--- Reading passage Enclosed Below ---

For 2014, there were lots of large, extended network plans on the exchange. I don’t think I ever looked at a region and didn’t find a broad-network choice available.

However, nobody bought them. The exchange emphasizes price, and did a very poor job of informing the consumer around network size, resulting in people mostly purchasing the cheapest plans.

So, I think it is not true that exchange plans (or ACA plans, however you want to put it) have narrower networks. It is, however, true that many (most?) plans purchased on the exchange have narrower networks.
 
  • #66
As for provider reimbursement,

I see no evidence whatsoever that the .60 cents on the “private” dollar listed earlier in this thread is accurate. As far as I can tell, it’s a number from an article that quotes another article, which is merely listing a very specific instance for one insurer in one state.

--- End of Enclosed Reading passage ---
--- Data listing Enclosed Below ---

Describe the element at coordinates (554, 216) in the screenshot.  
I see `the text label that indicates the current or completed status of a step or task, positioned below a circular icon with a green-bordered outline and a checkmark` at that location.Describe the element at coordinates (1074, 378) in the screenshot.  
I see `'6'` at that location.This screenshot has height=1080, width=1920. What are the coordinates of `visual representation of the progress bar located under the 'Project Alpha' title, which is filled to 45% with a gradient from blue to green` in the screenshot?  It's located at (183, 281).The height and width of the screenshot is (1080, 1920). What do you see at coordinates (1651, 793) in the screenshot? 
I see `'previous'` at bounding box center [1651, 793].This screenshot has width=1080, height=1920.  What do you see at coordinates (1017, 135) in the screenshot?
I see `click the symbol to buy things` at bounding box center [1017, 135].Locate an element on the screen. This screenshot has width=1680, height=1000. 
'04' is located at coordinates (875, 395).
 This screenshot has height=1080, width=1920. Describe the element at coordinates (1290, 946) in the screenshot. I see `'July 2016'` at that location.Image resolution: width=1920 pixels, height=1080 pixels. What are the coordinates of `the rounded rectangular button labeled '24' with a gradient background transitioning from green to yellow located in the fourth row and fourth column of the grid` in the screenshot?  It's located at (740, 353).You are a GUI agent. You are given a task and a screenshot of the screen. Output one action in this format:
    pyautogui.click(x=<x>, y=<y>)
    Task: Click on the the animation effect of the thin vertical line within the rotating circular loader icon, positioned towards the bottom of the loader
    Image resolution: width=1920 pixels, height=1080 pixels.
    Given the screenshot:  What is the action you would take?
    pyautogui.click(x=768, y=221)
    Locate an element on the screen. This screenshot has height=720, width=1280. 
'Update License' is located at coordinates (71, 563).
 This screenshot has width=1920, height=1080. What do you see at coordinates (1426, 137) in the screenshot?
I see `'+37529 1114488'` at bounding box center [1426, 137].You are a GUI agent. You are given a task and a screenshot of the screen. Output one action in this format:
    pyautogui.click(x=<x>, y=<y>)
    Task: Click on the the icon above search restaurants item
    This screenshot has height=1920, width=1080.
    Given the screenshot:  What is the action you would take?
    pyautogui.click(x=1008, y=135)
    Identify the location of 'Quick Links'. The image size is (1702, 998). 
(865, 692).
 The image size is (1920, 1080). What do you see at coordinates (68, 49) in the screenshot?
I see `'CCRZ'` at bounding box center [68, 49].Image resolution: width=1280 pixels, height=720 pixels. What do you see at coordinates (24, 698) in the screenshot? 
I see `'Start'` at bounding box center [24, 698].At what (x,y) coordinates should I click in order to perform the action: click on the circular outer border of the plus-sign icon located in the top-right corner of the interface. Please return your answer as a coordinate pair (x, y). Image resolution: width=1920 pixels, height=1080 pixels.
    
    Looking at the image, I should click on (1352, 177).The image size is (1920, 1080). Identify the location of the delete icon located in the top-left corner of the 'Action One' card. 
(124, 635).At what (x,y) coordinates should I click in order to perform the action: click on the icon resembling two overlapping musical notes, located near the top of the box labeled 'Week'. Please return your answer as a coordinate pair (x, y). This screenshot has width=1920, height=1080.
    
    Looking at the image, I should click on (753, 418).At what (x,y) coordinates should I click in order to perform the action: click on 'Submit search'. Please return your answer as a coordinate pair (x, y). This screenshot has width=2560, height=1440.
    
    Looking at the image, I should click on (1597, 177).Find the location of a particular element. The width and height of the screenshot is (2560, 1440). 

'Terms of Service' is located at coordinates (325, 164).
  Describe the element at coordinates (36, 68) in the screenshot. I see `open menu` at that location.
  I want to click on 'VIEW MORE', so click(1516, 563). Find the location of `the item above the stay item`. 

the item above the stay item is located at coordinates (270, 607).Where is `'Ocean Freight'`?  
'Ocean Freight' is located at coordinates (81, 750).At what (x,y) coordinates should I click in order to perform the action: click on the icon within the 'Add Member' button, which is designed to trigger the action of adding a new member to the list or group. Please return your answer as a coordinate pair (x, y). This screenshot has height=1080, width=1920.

--- End of Enclosed Data listing ---

Goal of the exercise —
Continue the forum discussion of ACA exchange plan networks and provider reimbursement, starting right after its last sentence.

Response to the task —
I look at unit costs almost every day, and I can tell you that ACA plans at multiple large insurers are paying much more than Medicare for almost all services. However, this varies by type of service, provider and insurer. I have no doubt that there are specific CPT codes for particular insurers that are bringing in low dollars, but it would be spectacularly wrong to extrapolate that. Providers make up for Medicare’s low payment by overcharging commercial plans, and they’re very good at it.

On the other hand, the problems providers are having with bad debt are very real. Thankfully, provider networks are mostly locked in for 2015-2016, but suffice it to say there are going to be some very intense negotiations going on over the next few years.
 
  • #67
Just a thout to keep in mind,

A great deal was made of the price of 2014 ACA policies. The same is true for the price of 2015 ACA policies, which were compared to 2014 policies.

Which is silly, because in many instances these estimates were shots in the dark. They were sometimes good shots in the dark, but the target is very small.

When 2015 rates were set, actuaries had, at most, three months of claims with no runout, and the vast majority of membership had signed up days before, with no claims data to study.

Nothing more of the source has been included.